Reading passage ::
In [1]:
from mqdq import babble, ngrams, elegy
from mqdq import line_analyzer as la

import numpy as np
import pandas as pd

from collections import defaultdict

In [3]:
non_elegy = []

aen_single_bab = babble.Babbler.from_file(
    "corpus/VERG-aene.xml", name="Aeneid", author="Vergil"
)
non_elegy.append(aen_single_bab)

geo_single_bab = babble.Babbler.from_file(
    "corpus/VERG-geor.xml", name="Georgics", author="Vergil"
)
non_elegy.append(geo_single_bab)

sat_single_bab = babble.Babbler.from_file(
    "corpus/IVV-satu.xml", name="Juv. Sat.", author="Juvenal"
)
non_elegy.append(sat_single_bab)

puni_single_bab = babble.Babbler.from_file(
    "corpus/SIL-puni.xml", name="Punica", author="Silius"
)
non_elegy.append(puni_single_bab)

theb_single_bab = babble.Babbler.from_file(
    "corpus/STAT-theb.xml", name="Thebaid", author="Statius"
)
non_elegy.append(theb_single_bab)

phars_single_bab = babble.Babbler.from_file(
    "corpus/LVCAN-phar.xml", name="Pharsalia", author="Lucan"
)
non_elegy.append(phars_single_bab)

arg_single_bab = babble.Babbler.from_file(
    "corpus/VAL_FL-argo.xml", name="Argonautica", author="V.Flaccus"
)
non_elegy.append(arg_single_bab)

rena_single_bab = babble.Babbler.from_file(
    "corpus/LVCR-rena.xml", name="DRN", author="Lucretius"
)
non_elegy.append(rena_single_bab)

horsat_single_bab = babble.Babbler.from_file(
    *sorted(glob.glob("corpus/HOR-sat*.xml")), name="Hor. Sat.", author="Horace"
)
non_elegy.append(horsat_single_bab)

Excerpted records ::
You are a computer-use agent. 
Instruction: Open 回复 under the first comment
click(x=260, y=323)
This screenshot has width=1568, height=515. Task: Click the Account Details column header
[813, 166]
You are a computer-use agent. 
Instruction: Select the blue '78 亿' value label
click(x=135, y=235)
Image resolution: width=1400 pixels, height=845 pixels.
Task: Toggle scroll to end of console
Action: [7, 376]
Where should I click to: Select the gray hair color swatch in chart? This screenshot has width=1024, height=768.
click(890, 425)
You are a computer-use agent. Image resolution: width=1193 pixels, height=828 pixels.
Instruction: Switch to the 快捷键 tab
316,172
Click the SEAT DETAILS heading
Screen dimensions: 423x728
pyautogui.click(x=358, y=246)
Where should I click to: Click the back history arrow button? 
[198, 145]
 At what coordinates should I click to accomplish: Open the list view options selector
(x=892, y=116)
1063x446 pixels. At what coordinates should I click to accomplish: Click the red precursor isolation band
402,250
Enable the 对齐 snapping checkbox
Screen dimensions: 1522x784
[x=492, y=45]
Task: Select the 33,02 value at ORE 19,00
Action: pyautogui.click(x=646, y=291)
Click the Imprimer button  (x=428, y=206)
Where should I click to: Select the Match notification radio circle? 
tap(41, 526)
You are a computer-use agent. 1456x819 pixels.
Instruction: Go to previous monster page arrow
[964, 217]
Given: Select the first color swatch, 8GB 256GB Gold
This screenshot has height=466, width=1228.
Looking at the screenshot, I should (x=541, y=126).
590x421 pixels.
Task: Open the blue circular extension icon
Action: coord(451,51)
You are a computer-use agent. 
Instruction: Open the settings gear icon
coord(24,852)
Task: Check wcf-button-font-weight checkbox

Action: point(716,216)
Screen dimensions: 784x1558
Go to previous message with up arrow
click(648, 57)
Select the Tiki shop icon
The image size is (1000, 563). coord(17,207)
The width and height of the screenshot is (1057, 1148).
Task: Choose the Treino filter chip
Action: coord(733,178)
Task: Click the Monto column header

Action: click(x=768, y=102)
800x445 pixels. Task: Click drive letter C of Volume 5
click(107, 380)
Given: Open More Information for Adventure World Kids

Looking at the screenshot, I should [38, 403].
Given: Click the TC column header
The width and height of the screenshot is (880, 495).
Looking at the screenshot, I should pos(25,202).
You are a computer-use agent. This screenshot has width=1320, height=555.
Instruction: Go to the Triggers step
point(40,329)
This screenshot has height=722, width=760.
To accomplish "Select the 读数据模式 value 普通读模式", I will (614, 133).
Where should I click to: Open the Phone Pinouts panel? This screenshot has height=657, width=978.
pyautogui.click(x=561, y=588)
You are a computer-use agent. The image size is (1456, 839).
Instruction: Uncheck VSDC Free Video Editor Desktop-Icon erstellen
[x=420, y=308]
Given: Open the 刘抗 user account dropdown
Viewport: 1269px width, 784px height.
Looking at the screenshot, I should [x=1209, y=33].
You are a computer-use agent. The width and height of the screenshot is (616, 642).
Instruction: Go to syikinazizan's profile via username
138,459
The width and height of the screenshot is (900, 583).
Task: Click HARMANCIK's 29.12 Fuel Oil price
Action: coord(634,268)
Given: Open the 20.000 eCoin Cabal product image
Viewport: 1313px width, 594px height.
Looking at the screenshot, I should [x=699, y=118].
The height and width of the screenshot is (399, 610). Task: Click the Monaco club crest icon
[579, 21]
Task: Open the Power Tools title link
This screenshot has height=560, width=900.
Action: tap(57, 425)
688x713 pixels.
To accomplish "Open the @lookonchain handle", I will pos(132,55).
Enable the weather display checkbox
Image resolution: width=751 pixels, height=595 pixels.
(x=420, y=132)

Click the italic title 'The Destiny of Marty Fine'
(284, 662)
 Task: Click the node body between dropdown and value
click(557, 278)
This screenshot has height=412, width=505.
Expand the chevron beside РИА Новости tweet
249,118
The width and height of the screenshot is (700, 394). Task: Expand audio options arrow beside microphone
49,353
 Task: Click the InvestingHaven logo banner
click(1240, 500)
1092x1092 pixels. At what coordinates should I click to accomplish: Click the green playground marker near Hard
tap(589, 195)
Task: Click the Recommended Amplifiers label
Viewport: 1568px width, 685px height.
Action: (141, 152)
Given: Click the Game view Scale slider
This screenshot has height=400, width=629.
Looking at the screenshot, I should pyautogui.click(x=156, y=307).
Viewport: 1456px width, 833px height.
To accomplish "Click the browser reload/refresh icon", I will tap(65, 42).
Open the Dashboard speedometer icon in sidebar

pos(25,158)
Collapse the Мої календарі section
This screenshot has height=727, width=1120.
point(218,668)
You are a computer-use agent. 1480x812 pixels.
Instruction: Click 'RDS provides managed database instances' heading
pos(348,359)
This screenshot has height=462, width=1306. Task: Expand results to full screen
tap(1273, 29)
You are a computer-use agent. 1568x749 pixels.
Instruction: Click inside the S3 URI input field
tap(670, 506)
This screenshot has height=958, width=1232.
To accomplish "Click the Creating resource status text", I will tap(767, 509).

Challenges ::
a. In the notebook code, which author is passed when the Babbler is built from "corpus/LVCR-rena.xml"?
b. Quote the records from their first line through the line holding "pyautogui.click(x=358, y=246)", with both ends included.

Solution set ::
a. Lucretius

b.
You are a computer-use agent. 
Instruction: Open 回复 under the first comment
click(x=260, y=323)
This screenshot has width=1568, height=515. Task: Click the Account Details column header
[813, 166]
You are a computer-use agent. 
Instruction: Select the blue '78 亿' value label
click(x=135, y=235)
Image resolution: width=1400 pixels, height=845 pixels.
Task: Toggle scroll to end of console
Action: [7, 376]
Where should I click to: Select the gray hair color swatch in chart? This screenshot has width=1024, height=768.
click(890, 425)
You are a computer-use agent. Image resolution: width=1193 pixels, height=828 pixels.
Instruction: Switch to the 快捷键 tab
316,172
Click the SEAT DETAILS heading
Screen dimensions: 423x728
pyautogui.click(x=358, y=246)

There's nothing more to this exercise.